This project uses four data mining techniques to answer four research questions related to secondary student school performance. The techniques are
regression, random forest classification, relationship mining and PCA clustering. Full code and paper can be found in this repository.
The four research questions are:
1. Is it possible to predict student performance in Portuguese (mother tongue) Class? What are
the factors that affect student achievement?
2. Do the same analysis of students’ math final test performance, does it have the same attribution as Portuguese performance?
3. Can we find any interesting associations between other factors other than student’s academic performance?
4. What are the group characteristics of students with high and low grades respectively?
The data were obtained in a survey of students' math and Portuguese language courses in secondary school, which is available on Kaggle.
Variable | Description |
---|---|
school |
Student's school (binary: 'GP' - Gabriel Pereira or 'MS' - Mousinho da Silveira) |
sex |
Student's sex (binary: 'F' - female or 'M' - male) |
age |
Student's age (numeric: from 15 to 22) |
address |
Student's home address type (binary: 'U' - urban or 'R' - rural) |
famsize |
Family size (binary: 'LE3' - less or equal to 3 or 'GT3' - greater than 3) |
Pstatus |
Parent's cohabitation status (binary: 'T' - living together or 'A' - apart) |
Medu |
Mother's education (numeric: 0 - none, 1 - primary education (4th grade), 2 - 5th to 9th grade, 3 - secondary education, or 4 - higher education) |
Fedu |
Father's education (numeric: 0 - none, 1 - primary education (4th grade), 2 - 5th to 9th grade, 3 - secondary education, or 4 - higher education) |
Mjob |
Mother's job (nominal: 'teacher', 'health' care related, civil 'services', 'at_home' or 'other') |
Fjob |
Father's job (nominal: 'teacher', 'health' care related, civil 'services', 'at_home' or 'other') |
reason |
Reason to choose this school (nominal: close to 'home', school 'reputation', 'course' preference or 'other') |
guardian |
Student's guardian (nominal: 'mother', 'father' or 'other') |
traveltime |
Home to school travel time (numeric: 1 - <15 min., 2 - 15 to 30 min., 3 - 30 min. to 1 hour, or 4 - >1 hour) |
studytime |
Weekly study time (numeric: 1 - <2 hours, 2 - 2 to 5 hours, 3 - 5 to 10 hours, or 4 - >10 hours) |
failures |
Number of past class failures (numeric: n if 1<=n<3, else 4) |
schoolsup |
Extra educational support (binary: yes or no) |
famsup |
Family educational support (binary: yes or no) |
paid |
Extra paid classes within the course subject (Math or Portuguese) (binary: yes or no) |
activities |
Extra-curricular activities (binary: yes or no) |
nursery |
Attended nursery school (binary: yes or no) |
higher |
Wants to take higher education (binary: yes or no) |
internet |
Internet access at home (binary: yes or no) |
romantic |
With a romantic relationship (binary: yes or no) |
famrel |
Quality of family relationships (numeric: from 1 - very bad to 5 - excellent) |
freetime |
Free time after school (numeric: from 1 - very low to 5 - very high) |
goout |
Going out with friends (numeric: from 1 - very low to 5 - very high) |
Dalc |
Workday alcohol consumption (numeric: from 1 - very low to 5 - very high) |
Walc |
Weekend alcohol consumption (numeric: from 1 - very low to 5 - very high) |
health |
Current health status (numeric: from 1 - very bad to 5 - very good) |
absences |
Number of school absences (numeric: from 0 to 93) |
G1 |
First period grade (numeric: from 0 to 20) |
G2 |
Second period grade (numeric: from 0 to 20) |
G3 |
Final grade (numeric: from 0 to 20, output target) |
- Is it possible to predict student performance in Portuguese (mother tongue) Class?

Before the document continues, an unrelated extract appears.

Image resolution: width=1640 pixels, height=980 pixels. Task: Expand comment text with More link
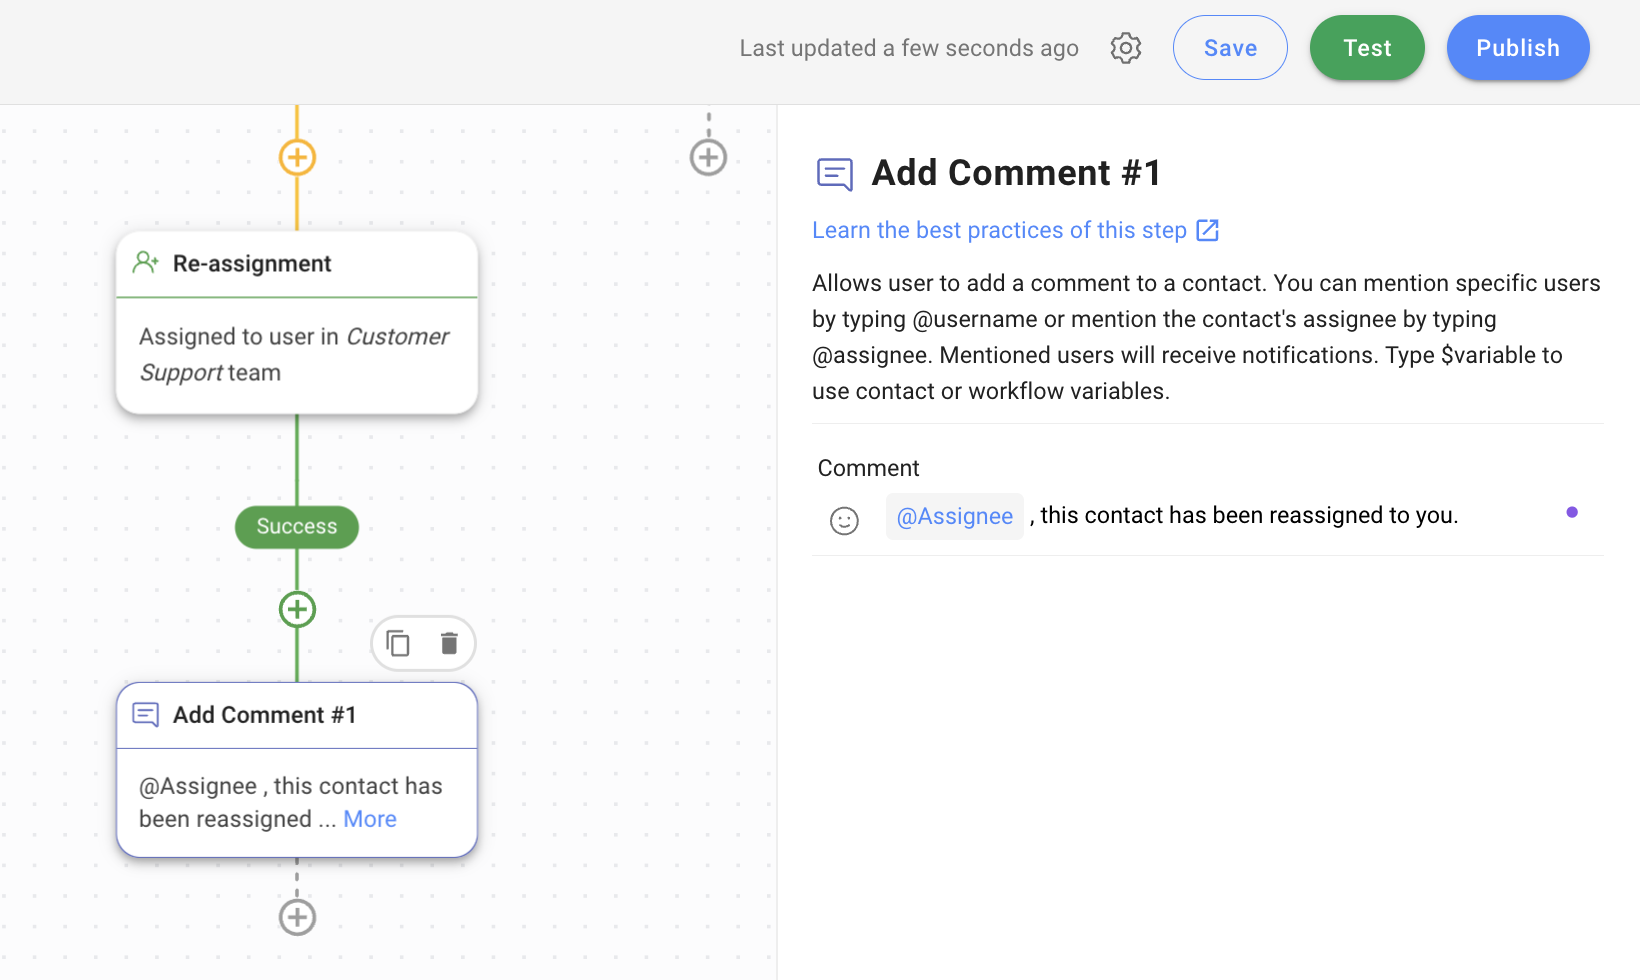(370, 819)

What are
the factors that affect student achievement?
2. Do the same analysis of students’ math final test performance, does it have the same attribution as Portuguese performance?
Regression analysis was first carried out however the result is insignificant. Therefore, a random forest classification was carried out and luckily, the result was satisfactory. With 86% and 61.34% accuracy in predicting students' Portuguese and Math scores respectively.
The following bar charts are the top ten contributing factors to our prediction:


Students' performance in Portuguese is mainly influenced by family factors, such as family support, family size, parental relationship, etc. Students' math performance is also affected by school factors, such as the school they attend and school support. We can draw the rough conclusion that children from small, supportive, close-knit families have a better perception of language and words. Good math results are more dependent on the school, such as the quality of teaching, the degree of emphasis and other factors.
- Can we find any interesting associations between other factors other than student’s academic performance?
The first and most obvious one is the intention to pursue higher education, since it has the most arrows pointing to it in the figure. Therefore, it can be concluded that students who have access to the Internet at home, who have attended kindergarten, and whose families provide educational support are most likely to want to pursue higher education. The second obvious conclusion is that Internet access is also favored by students who want to pursue higher education, who attended kindergarten and who had family educational support.

- What are the group characteristics of students with high and low grades respectively?
Students can be divided into 4 groups, below is a visualization of the clustering:

The top four features that contribute to clustering are **fathers being teachers, fathers working in health-related, Number of students in School Mousinho da Silveira and being guarded by moms.**